In this case, the optimized code could look like this,

Loop 1 for ic = 0, ..., UpperBound1 − 1 in steps of mc
Loop 2   for pc = 0, ..., UpperBound3 − 1 in steps of kc
                 Ac = Pack(A(ic : ic + mc − 1, pc : pc + kc − 1))
Loop 3     for jc = 0, ..., UpperBound2 − 1 in steps of nc
                   Bc = Pack(B(pc : pc + kc − 1, jc : jc + nc − 1))
Loop 4       for ir = 0, ..., mc − 1 in steps of mr
Loop 5         for jr = 0, ..., nc − 1 in steps of nr
Loop 6           for pr = 0, ..., kc − 1 in steps of 1
                         Cc(ir :ir +mr  1,jr :jr +nr  1) += Ac (ir : ir + mr   1, pr ) * Bc(pr, jr:jr+nr 1)
                       endfor
                    endfor
                  endfor
                endfor
              endfor
            endfor

where Loop 4 and Loop 5 form a macro-kernel around Loop 6, which contains rank-1 updates and forms a micro-kernel.

The first step was to create a micro-kernel. To do it, we tile the first two loops of the matrix multiplication and consequently unroll them. In the result we get this code:

Loop 1 for ir = 0, …, UpperBound1 - 1 in steps of mr
Loop 2   for jr = 0, …, UpperBound2 - 1 in steps of nr
Loop 3     for k = 0, …, UpperBound3 - 1 in steps of 1
                   C[i][j] += A[i][k] * B[k][j]
                   …
                   C[i][j + nr - 1] += A[i][k] * B[k][j + nr - 1]
                   …
                   C[i + mr - 1][j + nr - 1] += A[i + mr - 1][k] * B[k][j + nr - 1]
                 endfor
               endfor
             endfor

If auto-vectorization is enabled in LLVM, the body of Loop 3 may be replaced with rank-1 updates and we'll get a mirco-kernel. It's utilized in [2].
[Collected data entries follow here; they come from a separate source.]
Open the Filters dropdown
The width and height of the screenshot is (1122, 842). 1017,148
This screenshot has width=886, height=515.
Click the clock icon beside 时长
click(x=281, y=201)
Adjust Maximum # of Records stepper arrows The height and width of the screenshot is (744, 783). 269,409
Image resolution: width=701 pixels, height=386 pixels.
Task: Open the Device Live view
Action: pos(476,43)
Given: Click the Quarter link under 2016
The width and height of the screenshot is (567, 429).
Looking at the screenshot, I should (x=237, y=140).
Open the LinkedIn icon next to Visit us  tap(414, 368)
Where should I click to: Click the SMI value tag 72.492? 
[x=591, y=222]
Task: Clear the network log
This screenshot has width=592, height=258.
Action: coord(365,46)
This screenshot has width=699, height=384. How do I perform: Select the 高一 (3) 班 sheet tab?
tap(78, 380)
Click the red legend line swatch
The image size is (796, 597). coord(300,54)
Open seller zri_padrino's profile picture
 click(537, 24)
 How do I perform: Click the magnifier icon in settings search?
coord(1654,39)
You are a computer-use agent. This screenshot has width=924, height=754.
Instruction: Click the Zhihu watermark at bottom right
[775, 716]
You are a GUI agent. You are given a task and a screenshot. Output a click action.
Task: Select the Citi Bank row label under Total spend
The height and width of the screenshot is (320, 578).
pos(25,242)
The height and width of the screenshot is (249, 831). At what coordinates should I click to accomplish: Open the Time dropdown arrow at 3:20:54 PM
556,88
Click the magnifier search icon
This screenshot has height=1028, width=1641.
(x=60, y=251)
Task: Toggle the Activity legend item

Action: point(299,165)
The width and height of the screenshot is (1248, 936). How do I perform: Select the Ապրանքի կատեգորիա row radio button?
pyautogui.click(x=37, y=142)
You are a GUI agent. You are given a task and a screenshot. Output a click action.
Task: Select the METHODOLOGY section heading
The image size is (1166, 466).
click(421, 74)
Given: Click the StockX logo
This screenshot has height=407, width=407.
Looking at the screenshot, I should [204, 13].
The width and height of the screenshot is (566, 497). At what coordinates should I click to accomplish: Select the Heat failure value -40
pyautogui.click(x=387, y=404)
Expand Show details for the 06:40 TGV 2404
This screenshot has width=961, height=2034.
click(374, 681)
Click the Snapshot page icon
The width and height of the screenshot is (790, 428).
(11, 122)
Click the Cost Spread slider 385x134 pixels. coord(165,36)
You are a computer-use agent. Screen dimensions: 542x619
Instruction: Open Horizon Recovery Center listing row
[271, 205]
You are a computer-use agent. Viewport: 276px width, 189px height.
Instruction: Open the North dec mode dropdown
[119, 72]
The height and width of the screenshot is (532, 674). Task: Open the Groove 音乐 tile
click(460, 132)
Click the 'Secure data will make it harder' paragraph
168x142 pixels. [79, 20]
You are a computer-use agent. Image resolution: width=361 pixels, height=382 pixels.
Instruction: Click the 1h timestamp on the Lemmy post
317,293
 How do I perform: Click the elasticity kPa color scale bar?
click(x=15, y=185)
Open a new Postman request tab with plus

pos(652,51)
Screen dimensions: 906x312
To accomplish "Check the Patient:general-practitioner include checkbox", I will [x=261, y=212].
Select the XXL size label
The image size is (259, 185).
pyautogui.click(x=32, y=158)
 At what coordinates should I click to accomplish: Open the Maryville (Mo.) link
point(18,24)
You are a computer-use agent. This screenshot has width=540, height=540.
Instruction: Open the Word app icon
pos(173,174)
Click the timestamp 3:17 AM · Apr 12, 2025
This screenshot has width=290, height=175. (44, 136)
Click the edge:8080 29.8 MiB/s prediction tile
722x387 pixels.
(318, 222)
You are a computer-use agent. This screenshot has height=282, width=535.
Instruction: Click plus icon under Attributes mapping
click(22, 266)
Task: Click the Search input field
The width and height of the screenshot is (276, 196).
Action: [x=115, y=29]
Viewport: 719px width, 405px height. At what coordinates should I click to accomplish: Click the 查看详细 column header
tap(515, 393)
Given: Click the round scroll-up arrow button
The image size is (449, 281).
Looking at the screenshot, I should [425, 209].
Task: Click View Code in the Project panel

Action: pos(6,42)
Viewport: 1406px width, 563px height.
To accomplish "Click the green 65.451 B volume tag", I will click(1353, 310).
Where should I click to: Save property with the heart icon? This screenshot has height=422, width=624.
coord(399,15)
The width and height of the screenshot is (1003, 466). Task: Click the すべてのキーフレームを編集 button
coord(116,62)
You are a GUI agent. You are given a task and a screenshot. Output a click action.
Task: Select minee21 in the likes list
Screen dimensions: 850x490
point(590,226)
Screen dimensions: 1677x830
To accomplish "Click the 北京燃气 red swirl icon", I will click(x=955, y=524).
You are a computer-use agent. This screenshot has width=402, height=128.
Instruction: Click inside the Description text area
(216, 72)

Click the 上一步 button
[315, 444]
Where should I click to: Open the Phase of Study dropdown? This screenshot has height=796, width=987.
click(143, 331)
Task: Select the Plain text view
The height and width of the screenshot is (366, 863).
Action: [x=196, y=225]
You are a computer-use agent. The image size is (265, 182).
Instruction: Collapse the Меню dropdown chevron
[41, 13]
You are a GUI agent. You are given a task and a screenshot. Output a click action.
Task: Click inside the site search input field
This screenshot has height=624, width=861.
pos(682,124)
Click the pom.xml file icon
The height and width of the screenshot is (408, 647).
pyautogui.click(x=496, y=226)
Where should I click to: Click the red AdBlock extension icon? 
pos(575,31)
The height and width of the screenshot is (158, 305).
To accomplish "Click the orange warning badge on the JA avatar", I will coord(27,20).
The second step was the creation of a macro-kernel by applying a combination of tiling of the first three loops and interchanging Loop 3 and Loop 2. This approach was implemented in [3].

However, without the optimal parameter values creation of the described kernels could lead to not highly optimized implementations or even increase execution time of generated code. To address the issue, we use the optimization model for mapping the GEMM algorithm described in [1].

It requires information about the following parameters of a target architecture:

1. Size of double-precision floating-point number.

2. Number of double-precision floating-point numbers that can be hold by a vector register.

3. Throughput of vector instructions per clock cycle.

4. Latency of instructions (i.e., the minimum number of cycles between the issuance of two dependent consecutive instructions).

5. Paramaters of cache levels (size of cache lines, associativity degrees, size, number of cache sets).

The first two parameters can be obtained from the TargetTransformInfo class. Therefore, since the product of a number of cache sets and a size of cache lines is a size divided by an associativity degree, we should determine only the four parameters. At the moment they can be specified as command line parameters.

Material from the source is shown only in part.